/impeller

A Distributed Value Store in Swift.

Primary LanguageSwiftMIT LicenseMIT

Impeller: A Distributed Value Store in Swift

License: MIT Carthage Compatible

Impeller is a Distributed Value Store (DVS) written in Swift. It was inspired by successful Distributed Version Control Systems (DVCSes) like Git and Mercurial, and appropriates the concept and terminology for use with application data, rather than source code files.

With Impeller, you compose a data model from Swift value types (structs), and persist them locally in a store like SQlite. Values can be pushed to services like CloudKit, and pulled down to other devices, to facilitate sync across devices, and with web apps.

At this juncture, Impeller is largely experimental. It evolves rapidly, and — much like Swift itself — there is no attempt made to sustain backward compatibility. It is not currently recommended for production projects.

Introduction

Objectives

Impeller was inspired by the notion that a persistent store, in the vein of Core Data and Realm, could be based on value types, rather than the usual reference types (classes). Additionally, such a store could be designed from day one to work globally, across devices, much like a DVCS such as Git.

Value types like structs and enums play an important role in Swift development, and have a number of advantages over classes for model data. Because they are generally stored in stack memory, they don't incur the cost of allocation and deallocation associated with heap memory. They also do not have to be garbage collected or reference counted, which adds to the performance benefits.

Perhaps even more important than performance, value types offer greater safety guarantees than mutable reference types like objects. Because each value gets copied when passed into a function or assigned to a variable, each value can be treated in isolation, and the risk of race conditions and other concurrency issues is greatly reduced. The ability of a developer to reason about a value is also greatly enhanced when there is a guarantee it will not be modified via an unrelated scope.

While the initial objective for Impeller is to develop a working value store that syncs, the longer term goal is much more ambitious: Impeller should evolve into an abstraction that can push and pull values from a wide variety of backends (e.g CloudKit, SQL databases), and populate arbitrary frontend modelling frameworks (e.g. Core Data, Realm). In effect, middleware that couples any supported client framework with any supported cloud service.

If achieved, this would facilitate much simpler migration between services and frameworks, as well as heterogenous combinations which currently require a large investment of time and effort to realize. For example, imagine an iOS app based on Core Data syncing automatically with Apple's CloudKit, which in turn exchanges data with an Android app utilizing SQlite storage.

Philosophy

Frameworks like Core Data are mature, and very extensive. To really master such a framework takes years.
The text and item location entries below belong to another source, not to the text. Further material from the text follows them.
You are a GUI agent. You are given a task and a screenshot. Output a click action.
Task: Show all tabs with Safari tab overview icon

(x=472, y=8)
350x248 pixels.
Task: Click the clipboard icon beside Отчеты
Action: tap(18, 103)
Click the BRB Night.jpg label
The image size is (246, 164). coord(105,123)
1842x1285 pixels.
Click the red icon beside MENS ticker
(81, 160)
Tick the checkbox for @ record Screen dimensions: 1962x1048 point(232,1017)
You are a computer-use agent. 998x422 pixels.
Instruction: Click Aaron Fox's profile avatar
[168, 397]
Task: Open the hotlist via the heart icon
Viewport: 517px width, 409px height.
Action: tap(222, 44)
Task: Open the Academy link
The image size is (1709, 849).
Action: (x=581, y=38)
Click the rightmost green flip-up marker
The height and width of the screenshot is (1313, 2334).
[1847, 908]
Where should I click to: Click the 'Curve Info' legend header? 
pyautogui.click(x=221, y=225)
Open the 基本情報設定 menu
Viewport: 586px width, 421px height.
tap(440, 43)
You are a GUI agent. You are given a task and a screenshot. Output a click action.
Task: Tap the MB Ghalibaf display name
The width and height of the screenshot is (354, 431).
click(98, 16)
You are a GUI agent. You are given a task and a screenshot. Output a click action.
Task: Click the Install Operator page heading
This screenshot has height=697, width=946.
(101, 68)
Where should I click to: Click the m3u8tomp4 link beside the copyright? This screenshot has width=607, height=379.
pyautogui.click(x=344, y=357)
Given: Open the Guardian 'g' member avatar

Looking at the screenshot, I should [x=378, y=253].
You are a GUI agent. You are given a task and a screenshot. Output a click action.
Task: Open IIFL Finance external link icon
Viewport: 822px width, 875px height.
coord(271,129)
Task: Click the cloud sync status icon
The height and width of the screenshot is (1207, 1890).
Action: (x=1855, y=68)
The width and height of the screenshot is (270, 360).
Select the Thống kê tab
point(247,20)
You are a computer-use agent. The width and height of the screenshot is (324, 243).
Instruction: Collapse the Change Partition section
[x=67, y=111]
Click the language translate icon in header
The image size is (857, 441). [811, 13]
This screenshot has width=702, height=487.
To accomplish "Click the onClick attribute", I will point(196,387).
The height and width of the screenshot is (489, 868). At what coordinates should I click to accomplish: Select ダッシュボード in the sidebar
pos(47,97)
In return, it gives you an easy way to begin, and takes care of a lot details for you. Caching data, merging conflicts, relationship maintenance, and deletion propagation are all features that help you from day one, and which you can generally forget are operating on your behalf.

But there is a downside to having so much 'magic' in a framework, and you usually encounter that as soon as a project goes beyond the basics. At some point, you realize you don't need the data to be cached, or retain cycles are causing objects to hang around that you would like to be deallocated, or data fetches are scaling badly. The magic that was originally working in your favor is now technical debt, and you start to have to pay it back. You have to learn more and more about how the framework is working internally, often reverse engineering or experimenting to understand private implementation details. The short term gain of not having to know the details demands that you learn those details — and more — in the long term.

This philosophical difference is evident in web frameworks as well. Frameworks like Ruby on Rails took this Core Data approach, making it very easy to step in and get started. But as you came up against performance bottlenecks, you were forced to learn more and more about how the Rails magic was actually working, and — in the long term — this often resulted in even more effort than just doing the hard work upfront.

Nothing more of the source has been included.